The Louisiana Department of Health has 24 test sites across the state that they monitor during peak season — May through October.
With the many beaches in Southwest Louisiana and many instances of heavy rain in the area, we need to be more aware of the risks that come with bacteria in the water. Elevated levels of enterococci and fecal coliform bacteria usually occur after heavy rainfall, and are mainly due to sewage pollution. The run-off from the rain can carry sewage from improperly working sewer systems or farmlands with a high level of animal waste. Other causes can be fertilizer finding its way into the water or trash and waste left at a beach site.
Some solutions to contaminated beaches have been to better monitor sewage systems, conserve wetlands — since they help filter runoff after rainfall, and run run-off through vegetation rather than let it just drain off concrete.
Health officials say it is advisable to delay swimming at a beach after big storms when bacteria levels will be at their highest. However, if you do want to swim, you should be aware of the health risks. The healthy swimmer is the one who is least likely to encounter problems while swimming in waters during an advisory. But people with health concerns, weakened immune systems or open wounds would do well to avoid contaminated water. Also, the elderly, pregnant women and the very young are at an increased risk.
You can lessen the risk by not putting your head under the water so that the bacteria can come in contact with your eyes, nose or mouth. You don’t want to accidentally ingest the water.
Also, if you do have a wound, clean it immediately after swimming.
Showering immediately after recreation is advised for all swimmers.
Bacteria can cause infections, rashes, and occasionally, diseases. However, most of the time, if you happen to get sick, the effects of the bacteria are minor and require little or minimal treatment. Problems can be rectified by antibiotics from your doctor.
The most common sickness caused by beach bacteria is gastroenteritis — the stomach flu. It can cause nausea, vomiting, stomach ache, fever, diarrhea or headache. Also, ear, nose, and throat infections can occur after one’s head is submerged.
As far as the statistics go on local beaches, last year, Lake Charles’ North Beach was under advisory for 44 percent of the season, Lake Charles’ South Beach for 52 percent, Lefleur Beach for 46 percent and Rutherford for 54 percent. The highest percentage in the area was at Holly Beach, with one test site being under advisory for 77 percent of the season.
These figures show that sewage run-off into local waterways is very common. The recent heavy rains in the Lake Charles area have caused advisories to go up on the Lake Charles North and South Beaches. These were still up as late as the week of May 21.
Even Galveston, a city built on beach tourism, struggles with high bacteria levels after heavy rains.
Another question is: if the water is contaminated with high levels of bacteria, is it safe to eat the seafood that comes out of it? The answer is yes. If you thoroughly wash and cook the seafood, there is no health risk.
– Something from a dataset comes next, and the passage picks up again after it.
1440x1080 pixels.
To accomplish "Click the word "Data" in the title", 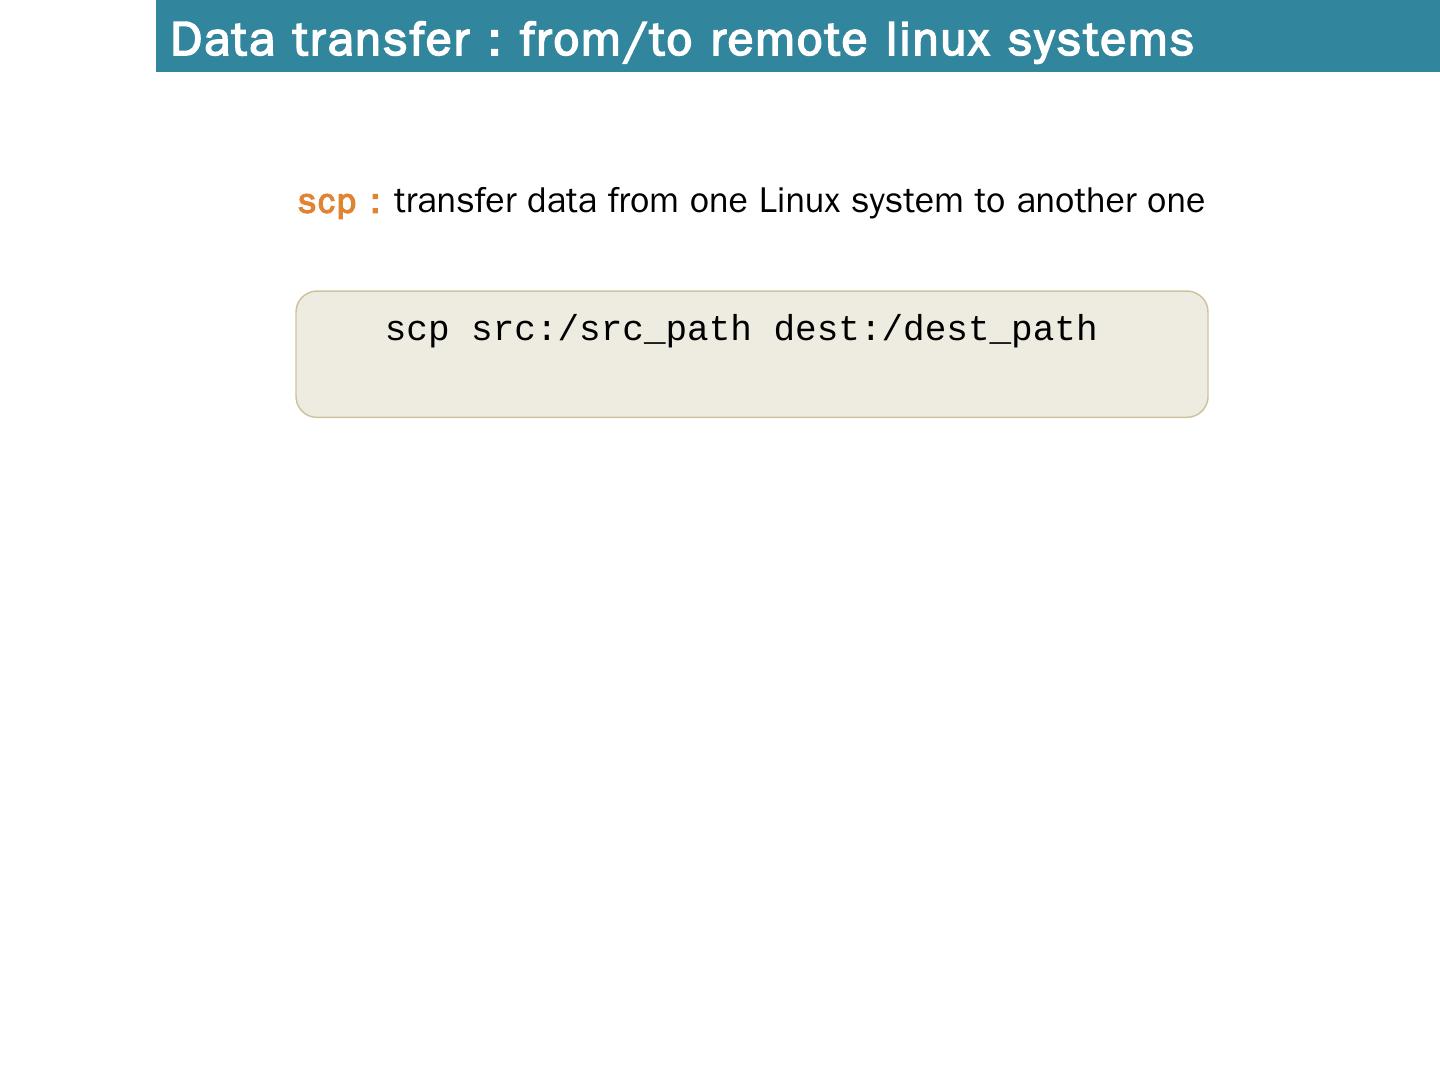I will pyautogui.click(x=222, y=40).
That being said, eating raw oysters harvested during an advisory is a different story, since there is no cooking that will kill the bacteria.
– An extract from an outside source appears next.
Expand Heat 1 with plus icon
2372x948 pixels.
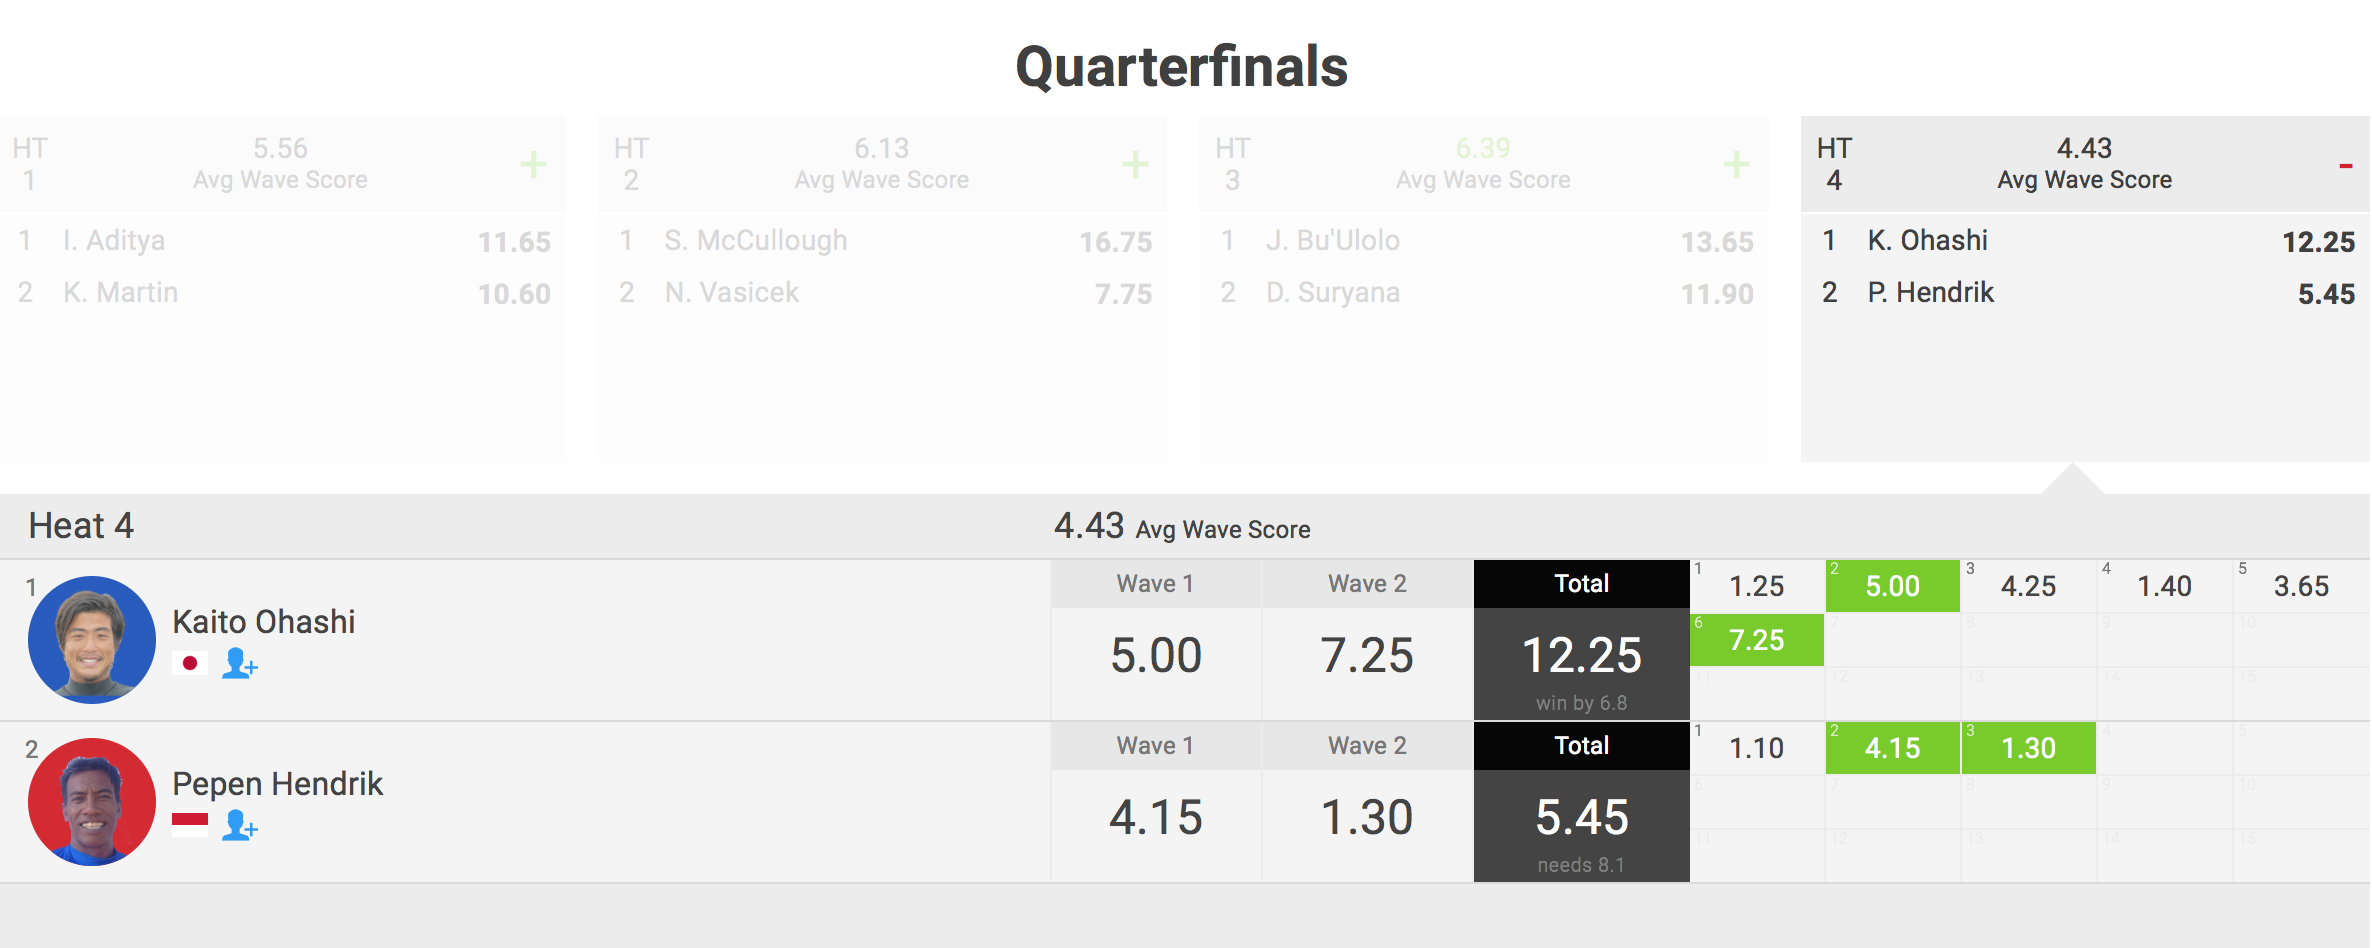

The Louisiana Dept. of Health makes weekly posts on the status of local beaches. You can find these at new.dhh.louisiana.gov/index.cfm/page/288.
Does all of this mean you need to change your summer plans? Not necessarily. Each individual has to access the risks they are willing to take. While it is not advisable for people with pre-existing conditions to enter contaminated water, healthy individuals usually will not get sick. The possibility of sickness is obviously there. But if you take precautions, the likelihood of illness is low.
However, that doesn’t negate the fact that there’s some nasty stuff in the water. If you can get over the idea of there being some sewage run-off in the water, then have as much fun as you can. Even if you happen to get sick, it shouldn’t be serious.
Ultimately, you should be aware of the beach conditions, make decisions accordingly, take precautions and enjoy your day at the beach without fear.